You really brought in the AMD vs Intel/NVIDIA debate? Nah dude don't be trying to pull that in a thread like this. TPU has had enough threads ruined with that.


Back on track, why not snag a Hyper 212 for cheap? I know none of my family members clean their computers so if the stock cooler gets dust clogged they'll just think the whole thing is broke. At least with the 212 it can be stuck in a blanket and mostly work.


----------



## storm-chaser (Feb 29, 2020)

Toothless said:


> You really brought in the AMD vs Intel/NVIDIA debate? Nah dude don't be trying to pull that in a thread like this. TPU has had enough threads ruined with that.
> 
> 
> Back on track, why not snag a Hyper 212 for cheap? I know none of my family members clean their computers so if the stock cooler gets dust clogged they'll just think the whole thing is broke. At least with the 212 it can be stuck in a blanket and mostly work.



And keep in mind, I am still doing thermal testing on my 9600K rig with the MSI Core Frozr XL. This cooler holds my rig at 5.0GHz but if I need more I can always swap the Frozr XL to the 9100F rig and get something better.


----------



## MaDhAtt3R (Feb 29, 2020)

Toothless said:


> You really brought in the AMD vs Intel/NVIDIA debate? Nah dude don't be trying to pull that in a thread like this. TPU has had enough threads ruined with that.
> 
> 
> Back on track, why not snag a Hyper 212 for cheap? I know none of my family members clean their computers so if the stock cooler gets dust clogged they'll just think the whole thing is broke. At least with the 212 it can be stuck in a blanket and mostly work.
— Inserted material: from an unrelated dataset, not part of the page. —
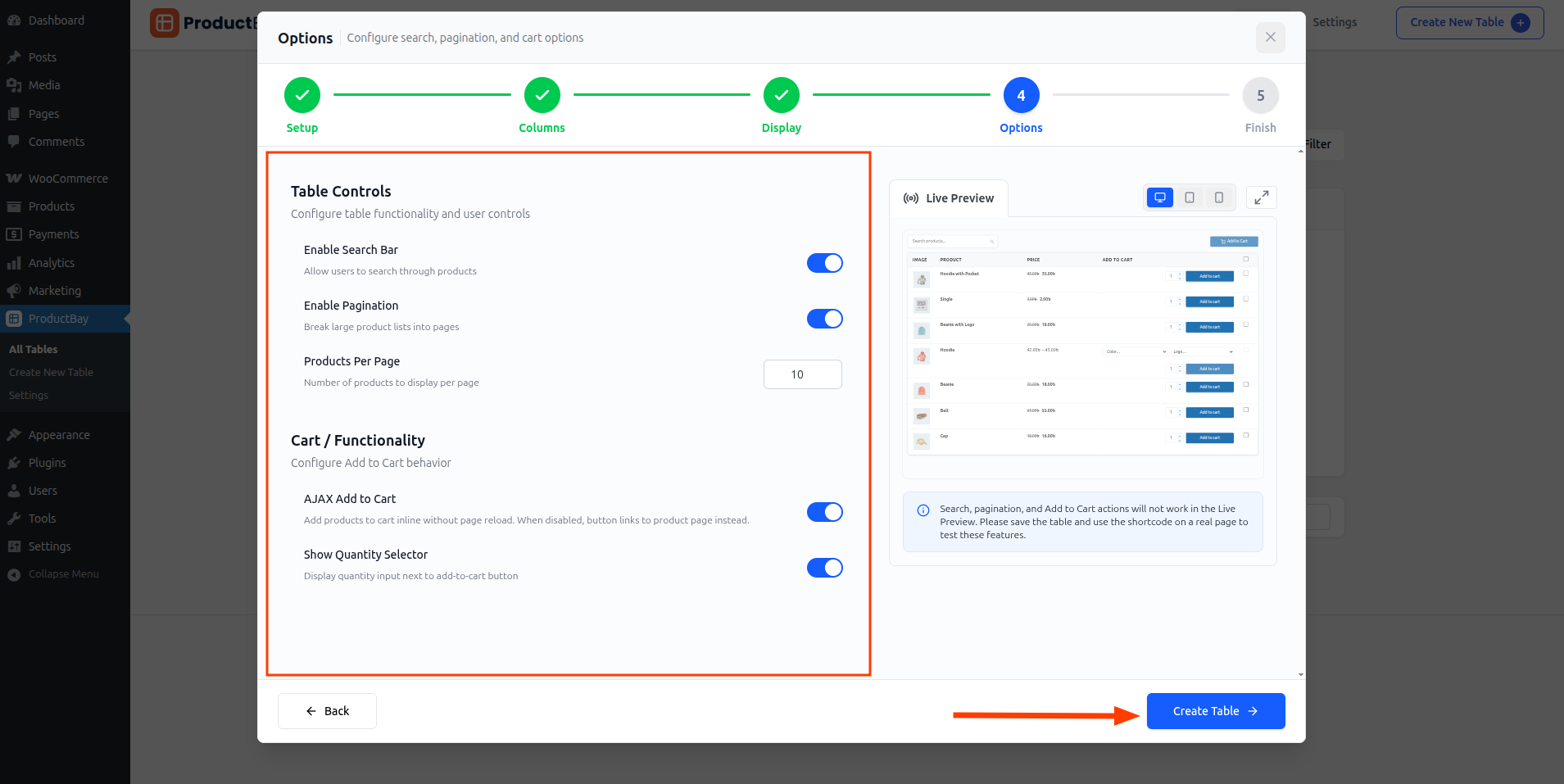Toggle AJAX Add to Cart off
Viewport: 1564px width, 784px height.
pyautogui.click(x=824, y=512)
Sorry, did you even read the post I quoted or just want to be a warrior?

I said he has the MB and should go down the 9100f for this build as it's ideal, but please keep on with your BS


----------



## Toothless (Feb 29, 2020)

storm-chaser said:


> And keep in mind, I am still doing thermal testing on my 9600K rig with the MSI Core Frozr XL. This cooler holds my rig at 5.0GHz but if I need more I can always swap the Frozr XL to the 9100F rig and get something better.
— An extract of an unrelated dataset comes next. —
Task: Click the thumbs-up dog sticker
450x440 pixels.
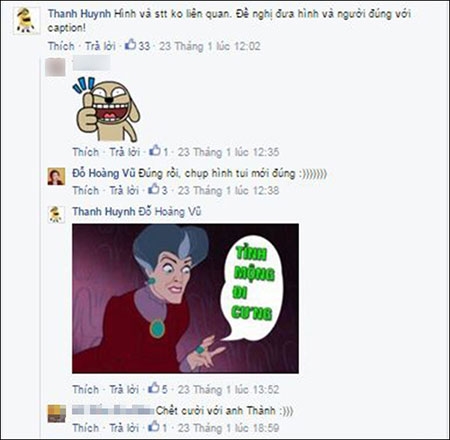Action: tap(106, 109)
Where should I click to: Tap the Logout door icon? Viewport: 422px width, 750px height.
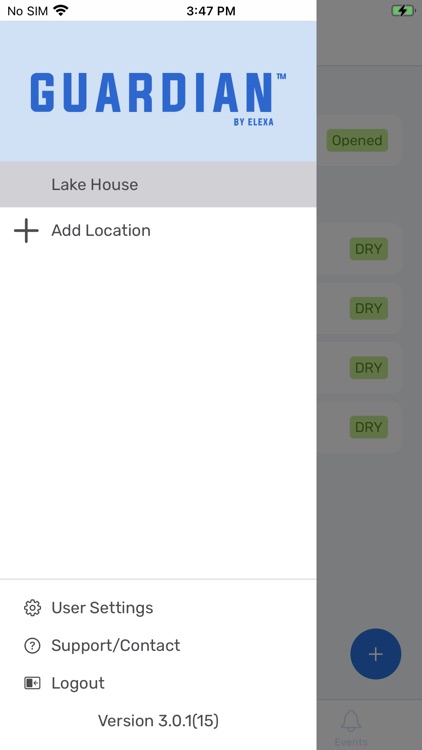32,683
I mean going for this rig. If I was talking about going for what overclockers, say you and I go for, I'd be fanboying out my NH-D15 after getting one to replace my Kraken X60. The 212 does fantastic for cooling my gf's 4690k at 4.2 and my two 2680v2s. It's a great little cooler for majority of things.


----------



## MaDhAtt3R (Feb 29, 2020)

Toothless said:


> I mean going for this rig. If I was talking about going for what overclockers, say you and I go for, I'd be fanboying out my NH-D15 after getting one to replace my Kraken X60. The 212 does fantastic for cooling my gf's 4690k at 4.2 and my two 2680v2s. It's a great little cooler for majority of things.
> 
> 
> 
> ...


Report away, also please do tell what rules I have violated, I've reported you too, it's great being an always offended snowflake


----------



## Kursah (Feb 29, 2020)

Let's keep it civil, respectful, and review our forum guidelines before derailing a topic with arguments, bickering and namecalling please. Thread cleaned up, let's keep it clean moving forward please and thanks!


----------



## storm-chaser (Feb 29, 2020)

CPU arrived yesterday. Here are some pictures of the MB, CPU and heatsink. I'm thinking a 5.0GHz overclock should be no problem on the included CPU cooler, right?


----------



## oxrufiioxo (Feb 29, 2020)

storm-chaser said:


> CPU arrived yesterday. Here are some pictures of the MB, CPU and heatsink. I'm thinking a 5.0GHz overclock should be no problem on the included CPU cooler, right?
> 
> View attachment 146296View attachment 146297
> 
> ...




Maybe if you lived in Antarctica....


That's going to be a really nice build for your parents.


----------



## biffzinker (Feb 29, 2020)

storm-chaser said:


> I'm thinking a 5.0GHz overclock should be no problem on the included CPU cooler, right?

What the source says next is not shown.